Why Excellence Should Never Excuse Harm

Why Excellence Should Never Excuse Harm

The latest reporting around René Redzepi and Noma, arriving just as the restaurant’s Los Angeles residency begins, has brought an old and uncomfortable conversation back into view.

Former employees’ allegations have reignited discussion around abuse, fear, hierarchy, and the kinds of behavior that have too often been normalized behind the scenes in elite kitchens. Redzepi has responded publicly, and Noma has said the allegations reflect its past rather than its present.

But this conversation no longer belongs only to one chef or one restaurant. It points to something larger – the culture that allowed this kind of behavior to feel acceptable for so long.

In hospitality, as in many industries, exceptional talent is often granted exceptional allowances. When someone is admired enough, ordinary standards of behavior begin to soften around them. Outbursts are recast as intensity. Poor leadership is excused as perfectionism. Harm disappears behind the language of excellence.

To me, this is an important reminder of something that should be obvious, yet for too long has been treated as normal: abuse, humiliation, fear, and toxic pressure should never be accepted as part of greatness.

Pixel coordinate grounding data:

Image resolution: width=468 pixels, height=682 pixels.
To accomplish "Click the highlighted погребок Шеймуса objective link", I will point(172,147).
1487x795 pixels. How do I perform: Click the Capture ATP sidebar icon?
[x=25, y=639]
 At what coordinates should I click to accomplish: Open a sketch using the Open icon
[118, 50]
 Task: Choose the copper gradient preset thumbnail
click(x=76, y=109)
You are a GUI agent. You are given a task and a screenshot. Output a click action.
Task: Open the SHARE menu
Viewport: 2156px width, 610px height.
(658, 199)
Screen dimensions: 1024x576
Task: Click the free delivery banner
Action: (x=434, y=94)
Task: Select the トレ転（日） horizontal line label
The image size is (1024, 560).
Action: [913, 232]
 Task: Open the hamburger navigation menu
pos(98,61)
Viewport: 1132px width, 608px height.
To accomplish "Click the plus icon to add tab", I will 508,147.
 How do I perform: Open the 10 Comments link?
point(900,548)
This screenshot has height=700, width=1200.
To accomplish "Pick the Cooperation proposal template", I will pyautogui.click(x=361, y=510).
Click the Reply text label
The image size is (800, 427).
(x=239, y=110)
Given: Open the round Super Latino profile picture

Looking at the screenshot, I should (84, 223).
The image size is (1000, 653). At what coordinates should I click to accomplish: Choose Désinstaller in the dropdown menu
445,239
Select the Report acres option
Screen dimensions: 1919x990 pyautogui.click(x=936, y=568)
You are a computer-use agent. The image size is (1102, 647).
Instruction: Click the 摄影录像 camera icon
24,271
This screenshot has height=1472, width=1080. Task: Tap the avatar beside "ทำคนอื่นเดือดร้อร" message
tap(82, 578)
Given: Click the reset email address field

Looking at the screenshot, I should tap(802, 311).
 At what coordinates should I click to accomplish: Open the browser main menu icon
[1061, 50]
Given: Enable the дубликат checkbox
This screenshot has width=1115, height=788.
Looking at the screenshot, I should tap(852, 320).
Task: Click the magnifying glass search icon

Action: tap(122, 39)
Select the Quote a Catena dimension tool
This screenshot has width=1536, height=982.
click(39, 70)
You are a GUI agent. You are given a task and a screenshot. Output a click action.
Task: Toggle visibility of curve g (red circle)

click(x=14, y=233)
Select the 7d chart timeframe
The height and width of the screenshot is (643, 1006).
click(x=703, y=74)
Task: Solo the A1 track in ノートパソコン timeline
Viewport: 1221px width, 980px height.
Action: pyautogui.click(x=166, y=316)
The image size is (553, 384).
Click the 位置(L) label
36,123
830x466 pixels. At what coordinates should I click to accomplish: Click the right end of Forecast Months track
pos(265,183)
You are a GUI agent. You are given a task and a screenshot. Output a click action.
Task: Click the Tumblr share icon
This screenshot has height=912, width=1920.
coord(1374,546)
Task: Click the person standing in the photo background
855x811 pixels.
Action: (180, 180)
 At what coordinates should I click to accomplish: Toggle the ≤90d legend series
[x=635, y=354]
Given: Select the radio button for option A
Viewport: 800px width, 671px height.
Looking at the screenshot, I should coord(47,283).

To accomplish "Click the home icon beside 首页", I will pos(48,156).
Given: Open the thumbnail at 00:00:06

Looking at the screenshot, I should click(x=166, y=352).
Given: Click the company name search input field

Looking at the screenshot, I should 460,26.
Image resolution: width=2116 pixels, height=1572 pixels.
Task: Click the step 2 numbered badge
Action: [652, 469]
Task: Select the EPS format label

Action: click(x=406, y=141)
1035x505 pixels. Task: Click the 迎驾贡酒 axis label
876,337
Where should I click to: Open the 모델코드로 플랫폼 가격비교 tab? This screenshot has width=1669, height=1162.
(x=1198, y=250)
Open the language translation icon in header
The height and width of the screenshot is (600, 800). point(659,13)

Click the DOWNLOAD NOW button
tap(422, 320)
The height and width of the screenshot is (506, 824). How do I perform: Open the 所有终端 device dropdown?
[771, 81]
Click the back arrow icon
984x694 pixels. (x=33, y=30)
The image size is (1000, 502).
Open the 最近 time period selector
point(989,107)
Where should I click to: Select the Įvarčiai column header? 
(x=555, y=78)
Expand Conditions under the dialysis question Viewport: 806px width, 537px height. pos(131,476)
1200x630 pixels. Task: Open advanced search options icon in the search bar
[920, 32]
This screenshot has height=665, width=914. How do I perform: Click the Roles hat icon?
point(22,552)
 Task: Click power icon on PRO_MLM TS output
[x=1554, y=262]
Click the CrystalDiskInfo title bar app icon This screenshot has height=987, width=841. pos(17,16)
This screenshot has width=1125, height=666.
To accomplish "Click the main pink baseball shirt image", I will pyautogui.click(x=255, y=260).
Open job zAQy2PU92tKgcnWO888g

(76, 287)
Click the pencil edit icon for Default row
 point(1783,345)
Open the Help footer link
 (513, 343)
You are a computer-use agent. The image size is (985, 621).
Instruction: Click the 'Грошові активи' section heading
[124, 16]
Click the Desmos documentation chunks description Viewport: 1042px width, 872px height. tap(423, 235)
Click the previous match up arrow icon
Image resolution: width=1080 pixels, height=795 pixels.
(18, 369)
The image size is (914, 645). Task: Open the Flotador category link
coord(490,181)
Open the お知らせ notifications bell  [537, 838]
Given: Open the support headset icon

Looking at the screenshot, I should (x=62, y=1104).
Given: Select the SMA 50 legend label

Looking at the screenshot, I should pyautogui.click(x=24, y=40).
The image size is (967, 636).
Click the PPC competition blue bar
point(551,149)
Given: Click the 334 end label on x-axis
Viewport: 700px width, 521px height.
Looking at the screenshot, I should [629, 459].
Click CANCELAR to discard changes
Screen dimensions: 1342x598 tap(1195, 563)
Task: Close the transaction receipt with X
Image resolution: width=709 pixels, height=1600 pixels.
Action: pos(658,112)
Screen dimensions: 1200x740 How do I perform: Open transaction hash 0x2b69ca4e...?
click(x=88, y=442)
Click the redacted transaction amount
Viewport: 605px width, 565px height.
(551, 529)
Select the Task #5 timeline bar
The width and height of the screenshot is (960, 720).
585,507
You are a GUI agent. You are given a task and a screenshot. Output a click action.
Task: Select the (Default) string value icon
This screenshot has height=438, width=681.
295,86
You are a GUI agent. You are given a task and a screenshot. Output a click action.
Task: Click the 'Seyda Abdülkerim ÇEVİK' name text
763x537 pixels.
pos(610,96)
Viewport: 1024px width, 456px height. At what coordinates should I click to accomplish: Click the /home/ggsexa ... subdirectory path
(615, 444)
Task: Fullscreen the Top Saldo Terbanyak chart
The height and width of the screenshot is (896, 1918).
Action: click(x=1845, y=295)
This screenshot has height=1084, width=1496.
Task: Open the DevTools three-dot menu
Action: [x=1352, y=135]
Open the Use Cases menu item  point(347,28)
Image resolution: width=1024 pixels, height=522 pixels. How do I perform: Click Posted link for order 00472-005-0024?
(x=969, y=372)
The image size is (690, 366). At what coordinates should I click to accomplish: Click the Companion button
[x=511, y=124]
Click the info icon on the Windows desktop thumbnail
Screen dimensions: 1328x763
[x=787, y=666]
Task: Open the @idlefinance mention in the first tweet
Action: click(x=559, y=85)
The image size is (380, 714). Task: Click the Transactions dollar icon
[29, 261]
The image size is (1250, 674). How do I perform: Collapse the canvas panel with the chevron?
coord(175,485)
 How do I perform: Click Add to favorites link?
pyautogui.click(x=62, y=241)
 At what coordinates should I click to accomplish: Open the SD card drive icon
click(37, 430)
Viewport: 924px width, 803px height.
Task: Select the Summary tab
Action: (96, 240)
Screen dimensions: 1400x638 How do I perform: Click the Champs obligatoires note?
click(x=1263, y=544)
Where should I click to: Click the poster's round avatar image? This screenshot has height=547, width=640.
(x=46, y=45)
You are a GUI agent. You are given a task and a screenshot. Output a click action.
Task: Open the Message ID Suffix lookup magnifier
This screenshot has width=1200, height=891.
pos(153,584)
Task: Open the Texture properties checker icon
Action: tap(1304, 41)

§ **Work required**: The piece on excellence and harm names things that should never be accepted as part of greatness. List all of them.

§ **Answer to this task**: Abuse, humiliation, fear, and toxic pressure.